Have you ever had to use bit shifting in real programming projects? Most (if not all) high level languages have shift operators in them, but when would you actually need to
One place I use them all the time is when transposing the endian-ness of integers for cross-platform applications. They also sometimes come in handy (along with other bit-manipulation operators) when blitting 2D graphics.
Fast Fourier transform — FFT and it's Cooley-Tukey technique will require use bit shifting operations.
Find the nearest power of two greater or equal to given number:
1 << (int)(ceil(log2(given)))
Needed for texturing on hardware that does not support arbitrary texture sizes.
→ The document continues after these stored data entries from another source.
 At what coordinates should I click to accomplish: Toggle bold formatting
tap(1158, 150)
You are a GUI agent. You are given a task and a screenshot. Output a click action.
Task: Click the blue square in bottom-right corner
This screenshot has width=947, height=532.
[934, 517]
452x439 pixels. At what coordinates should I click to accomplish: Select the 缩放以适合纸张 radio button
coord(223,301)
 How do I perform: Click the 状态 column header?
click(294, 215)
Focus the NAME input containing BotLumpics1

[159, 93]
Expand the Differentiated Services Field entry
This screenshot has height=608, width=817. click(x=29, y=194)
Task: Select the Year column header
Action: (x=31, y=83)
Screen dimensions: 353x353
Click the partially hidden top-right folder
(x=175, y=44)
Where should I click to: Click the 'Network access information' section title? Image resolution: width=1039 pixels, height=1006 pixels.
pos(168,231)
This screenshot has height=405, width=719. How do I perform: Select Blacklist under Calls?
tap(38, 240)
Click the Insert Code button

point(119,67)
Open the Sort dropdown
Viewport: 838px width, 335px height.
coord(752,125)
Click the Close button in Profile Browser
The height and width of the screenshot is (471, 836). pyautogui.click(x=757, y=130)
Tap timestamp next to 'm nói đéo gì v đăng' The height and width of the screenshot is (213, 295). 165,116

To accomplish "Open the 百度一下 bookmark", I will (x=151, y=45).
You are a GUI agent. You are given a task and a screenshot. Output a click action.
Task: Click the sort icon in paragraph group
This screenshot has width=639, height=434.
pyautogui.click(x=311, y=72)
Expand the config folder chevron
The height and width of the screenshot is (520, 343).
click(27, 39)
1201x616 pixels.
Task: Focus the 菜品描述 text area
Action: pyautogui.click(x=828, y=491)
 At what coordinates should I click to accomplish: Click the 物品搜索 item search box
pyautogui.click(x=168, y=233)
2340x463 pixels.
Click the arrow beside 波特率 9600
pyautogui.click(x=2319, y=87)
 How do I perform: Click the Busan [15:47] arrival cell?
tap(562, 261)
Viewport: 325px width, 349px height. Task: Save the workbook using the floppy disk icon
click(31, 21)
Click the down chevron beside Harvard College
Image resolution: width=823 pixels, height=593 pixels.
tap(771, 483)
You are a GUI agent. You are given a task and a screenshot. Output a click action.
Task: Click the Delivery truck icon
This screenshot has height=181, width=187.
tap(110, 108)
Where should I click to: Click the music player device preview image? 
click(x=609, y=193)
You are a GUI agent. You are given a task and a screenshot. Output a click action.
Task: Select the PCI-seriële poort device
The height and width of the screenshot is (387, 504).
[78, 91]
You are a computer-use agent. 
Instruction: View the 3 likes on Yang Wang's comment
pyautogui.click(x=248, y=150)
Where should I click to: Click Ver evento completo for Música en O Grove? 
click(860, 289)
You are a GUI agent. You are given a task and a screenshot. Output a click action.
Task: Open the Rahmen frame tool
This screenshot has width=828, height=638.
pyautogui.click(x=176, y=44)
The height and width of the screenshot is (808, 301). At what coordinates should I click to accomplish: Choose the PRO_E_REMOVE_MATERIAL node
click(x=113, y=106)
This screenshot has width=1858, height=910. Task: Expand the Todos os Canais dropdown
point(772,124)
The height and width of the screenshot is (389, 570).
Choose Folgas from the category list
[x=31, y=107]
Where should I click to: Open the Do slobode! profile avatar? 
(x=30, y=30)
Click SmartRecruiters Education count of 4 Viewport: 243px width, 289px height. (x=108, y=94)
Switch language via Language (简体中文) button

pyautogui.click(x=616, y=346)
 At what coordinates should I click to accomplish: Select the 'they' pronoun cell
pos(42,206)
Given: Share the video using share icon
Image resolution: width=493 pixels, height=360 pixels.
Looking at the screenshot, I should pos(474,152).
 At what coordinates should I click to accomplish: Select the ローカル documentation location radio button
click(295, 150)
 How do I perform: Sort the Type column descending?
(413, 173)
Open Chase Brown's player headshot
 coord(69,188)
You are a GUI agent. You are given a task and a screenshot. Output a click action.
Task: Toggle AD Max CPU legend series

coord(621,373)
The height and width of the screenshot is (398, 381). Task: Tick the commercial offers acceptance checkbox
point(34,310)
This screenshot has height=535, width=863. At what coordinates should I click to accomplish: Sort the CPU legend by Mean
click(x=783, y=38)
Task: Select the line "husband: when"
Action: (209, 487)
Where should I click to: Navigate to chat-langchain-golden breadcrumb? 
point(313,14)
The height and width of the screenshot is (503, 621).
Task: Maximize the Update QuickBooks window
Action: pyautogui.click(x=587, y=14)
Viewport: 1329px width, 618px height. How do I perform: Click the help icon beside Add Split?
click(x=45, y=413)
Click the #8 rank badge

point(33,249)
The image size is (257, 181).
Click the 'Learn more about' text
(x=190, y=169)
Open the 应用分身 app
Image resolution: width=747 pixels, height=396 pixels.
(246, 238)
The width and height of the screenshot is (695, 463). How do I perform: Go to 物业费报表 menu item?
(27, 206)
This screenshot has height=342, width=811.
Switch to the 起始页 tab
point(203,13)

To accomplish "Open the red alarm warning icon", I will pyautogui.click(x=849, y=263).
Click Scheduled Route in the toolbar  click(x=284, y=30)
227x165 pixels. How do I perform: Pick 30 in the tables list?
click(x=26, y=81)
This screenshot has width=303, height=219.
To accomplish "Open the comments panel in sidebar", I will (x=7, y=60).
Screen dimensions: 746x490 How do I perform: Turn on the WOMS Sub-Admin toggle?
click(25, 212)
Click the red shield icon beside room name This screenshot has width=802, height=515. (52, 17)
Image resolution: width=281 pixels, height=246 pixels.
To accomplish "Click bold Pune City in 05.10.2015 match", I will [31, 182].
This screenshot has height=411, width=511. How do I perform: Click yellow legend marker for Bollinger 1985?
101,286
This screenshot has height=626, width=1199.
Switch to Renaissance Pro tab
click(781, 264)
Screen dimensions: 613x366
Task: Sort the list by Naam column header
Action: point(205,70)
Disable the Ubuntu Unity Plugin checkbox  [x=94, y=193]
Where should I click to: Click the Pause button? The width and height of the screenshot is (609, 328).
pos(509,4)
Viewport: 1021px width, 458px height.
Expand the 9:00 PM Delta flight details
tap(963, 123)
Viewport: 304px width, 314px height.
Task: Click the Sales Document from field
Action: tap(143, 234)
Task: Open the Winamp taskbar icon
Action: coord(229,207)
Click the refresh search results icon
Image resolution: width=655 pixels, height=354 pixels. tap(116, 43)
Yes, bit shifting is being used at low-level embedded software all the time. It can also be used as an almost magic trick to perform extremely fast math operations, have a look at
http://betterexplained.com/articles/understanding-quakes-fast-inverse-square-root/
I use it in a project for an embedded system that has to read a monitor's EDID data. Some data in an EDID is encoded like this:
Byte #3:
Horizontal Blanking -- lower 8 bits
Byte #4:
Lower Nibble: Horizontal Blanking -- upper 4 bits
Upper Nibble: something else
I used them a lot in image compression/decompression, where the bits in a bitmap were compressed. Using http://en.wikipedia.org/wiki/Huffman_coding the things being compressed consist of various numbers of bits (they're not all byte-aligned), and therefore you need to bit-shift them when you encode or decode them.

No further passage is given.